Do tej pory identyfikowano go jako "Jihadi Johna", a właściwie tak nazywali go przetrzymywani przez ISIS zakładnicy. Teraz media ujawniły, że nazywa się Mohammed Emwazi. Potwierdzają to amerykańskie służby specjalne. Angielskie milczą zapewniając, że robią wszystko, by terroryści odpowiedzieli za morderstwo ich obywateli.

REKLAMA
Mohammeda Emwazi rozpoznają z całą pewnością jego przyjaciele. Mówią w mediach o bardzo dużym podobieństwie głosu i niemożliwością skontaktowania się z Emwazim, którym od 2010 roku interesowały się służby specjalne MI5. Przyjaciele nie chcą w toku śledztwa ujawniać swoich tożsamości. Podają, że Emwazi pochodził z dobrze sytuowanej rodziny Kuwejtczyków, skończył studia w Londynie i ma dwadzieścia parę lat.
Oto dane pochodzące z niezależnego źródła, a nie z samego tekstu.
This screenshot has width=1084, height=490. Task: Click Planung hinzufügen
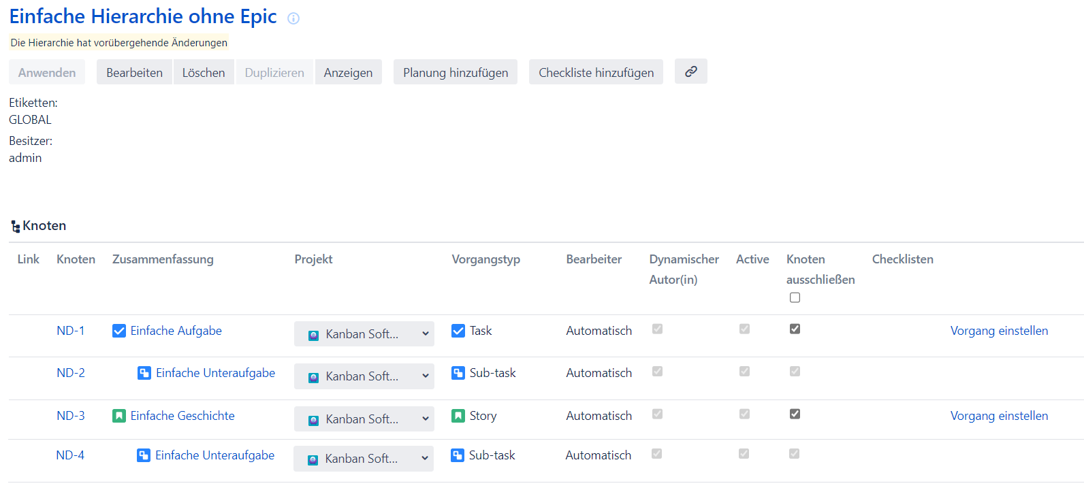[x=455, y=72]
Jego przekonania stawały się coraz bardziej radykalne. Miał problemy z wyjazdem z Wielkiej Brytanii do Kuwejtu, co powodowało u niego silną frustrację. Zaczął mówić o chęci przedostania się do Syrii. W 2013 roku urwał się z nim kontakt i zniknął z kraju.
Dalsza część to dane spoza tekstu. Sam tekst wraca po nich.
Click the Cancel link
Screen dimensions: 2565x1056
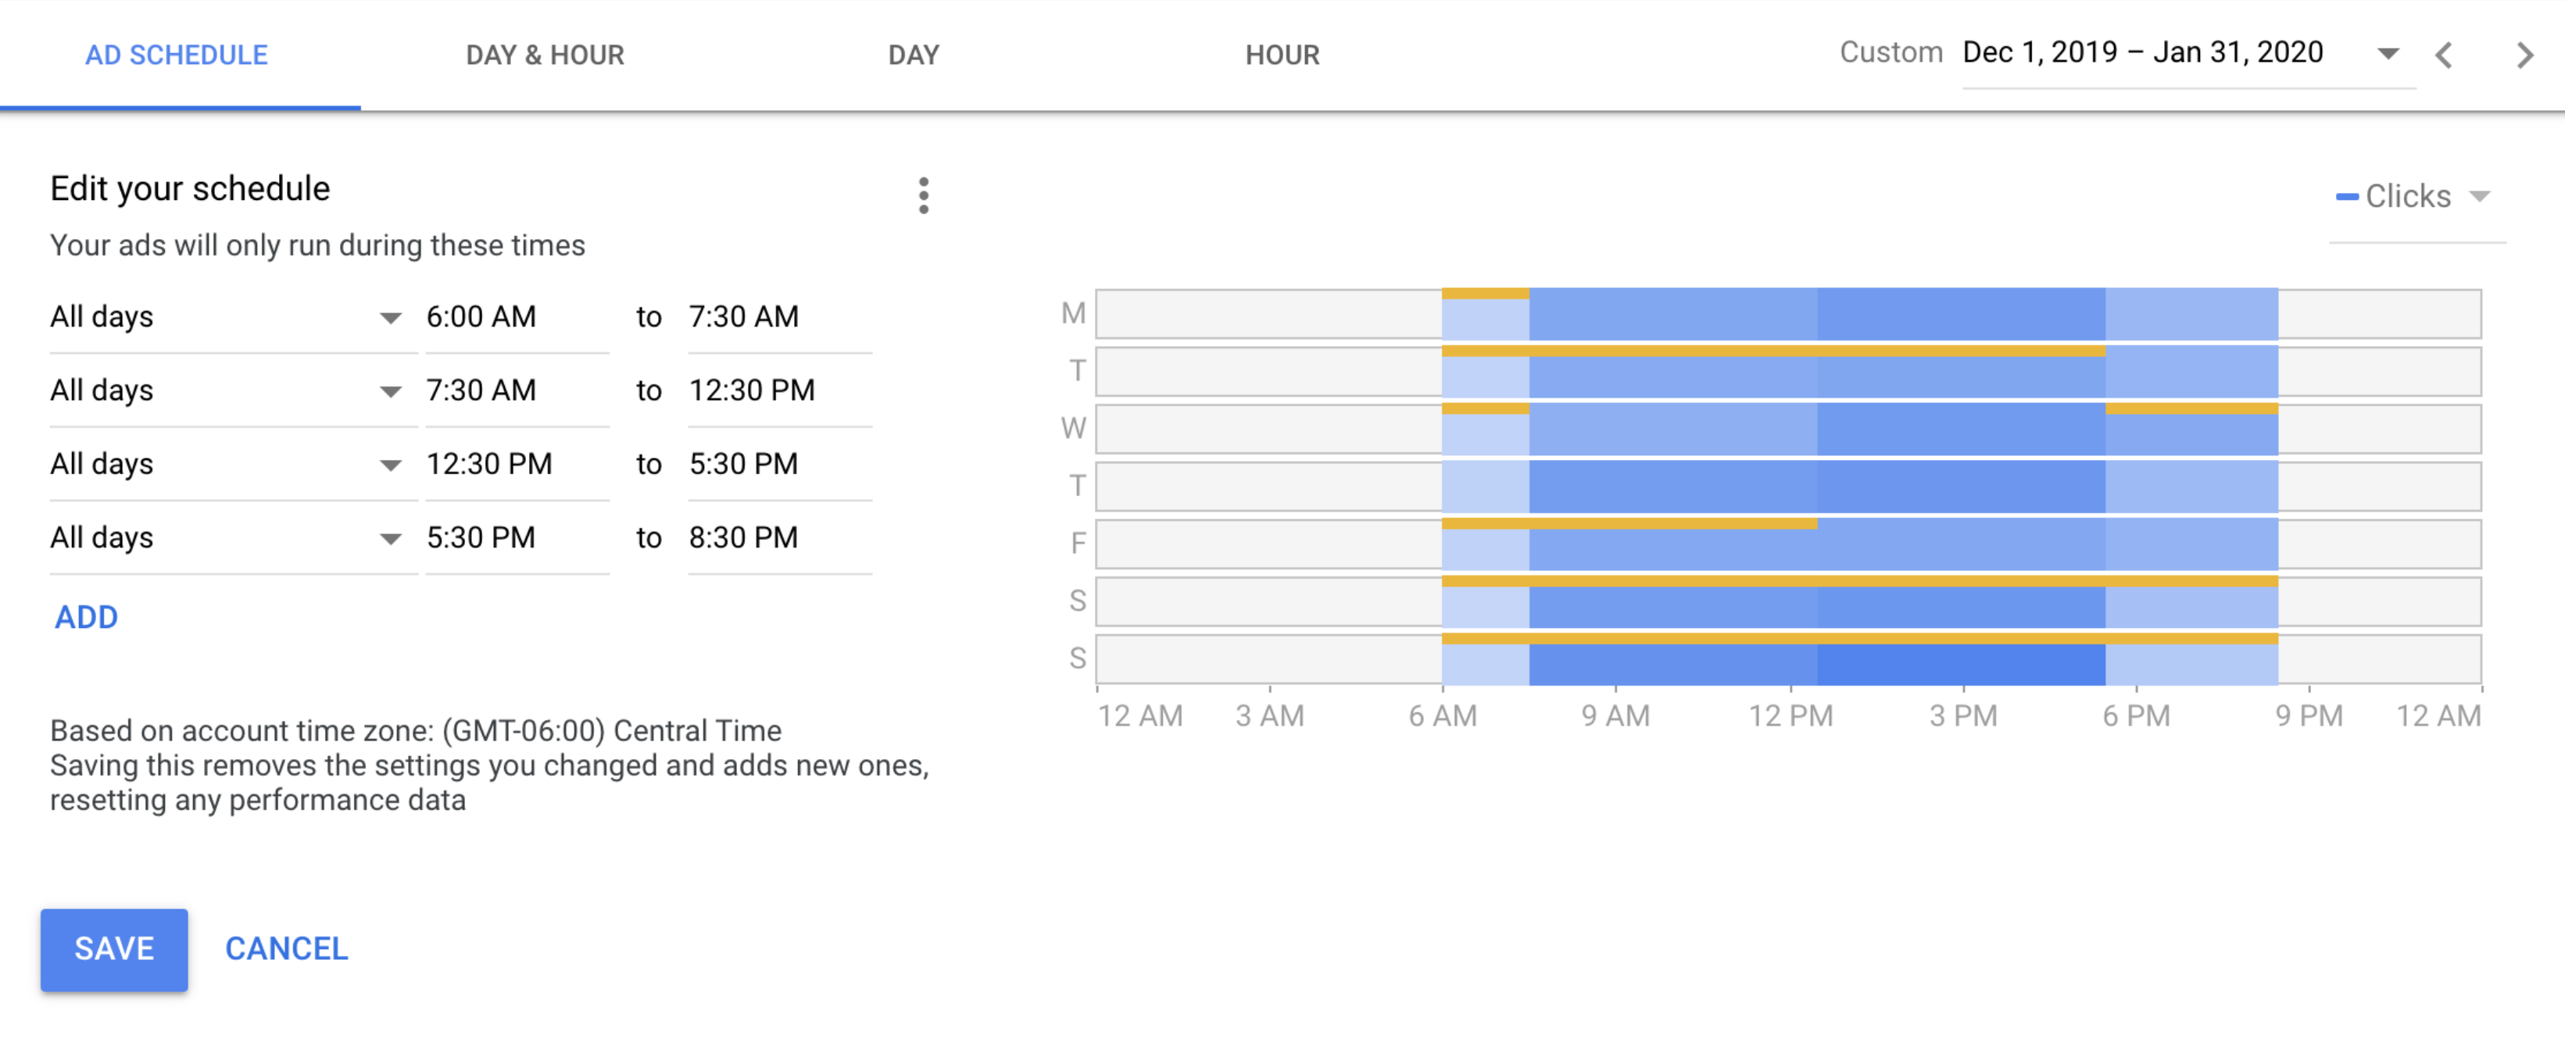click(x=287, y=950)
Byli zakładnicy ISIS mówią, że Jihadi John uczestniczył w propagandowych wideo i w nagraniach egzekucji Amerykanów, Brytyjczyków, Japończyków i Syryjczyków. Niektórym miał osobiście zadawać śmierć.
Jihadi John, albo Mohammed Emwazi należał do grupy trzech Brytyjczyków – Beatlesów, która torturowała zakładników przetrzymywanych w mieście Rakka waterboardingiem. Kierować nimi miał inny terrorysta nazywany George.
Amerykańskim służbom specjalnym nie udała się akcja odbicia Jamesa Foley'a z rąk terrorystów. Teraz są dużo ostrożniejsze w podejmowaniu kolejnych akcji, które mogłyby Jihadi Johna postawić przed sądem.
Pentagon ujawnił jednak w tym tygodniu plan ofensywy przeciw Państwu Islamskiemu. Początek w kwietniu lub w maju. W Rijadzie odbyła się tajna narada przedstawicieli Stanów Zjednoczonych i 25 państw koalicji. Amerykańska armia przedstawiła plan ofensywy w Iraku. Atak zostanie przeprowadzony drogą lądową w okolicach maja lub kwietnia.
Z planów zaprezentowanych przez Dowództwo Centralne (CENTCOM) wynika, że pierwsze uderzenie będzie skierowane w serce samozwańczego kalifatu - Mosul. Armia będzie składała się z żołnierzy armii irackiej oraz Kurdów.
W operacji ma wziąć udział co najmniej 20 tys. żołnierzy. Nie wiadomo jeszcze, czy na polu walki pojawią się także oficerowie z USA. Jak podkreśla się w komunikacie, bitwa o Mosul będzie największą od czasu rozpoczęcia operacji "Inherent Resolve".
Pod koniec stycznia Departament Obrony Stanów Zjednoczonych ujawnił liczbę ofiar, jakie pochłonęła trwająca od kilku miesięcy operacja sił koalicji wymierzona w Państwo Islamskie (ISIS). Zginęło już przeszło 6 tysięcy dżihadystów. Amerykański wywiad szacuje, że siły Państwa Islamskiego to ok. 9-18 tys. bojowników.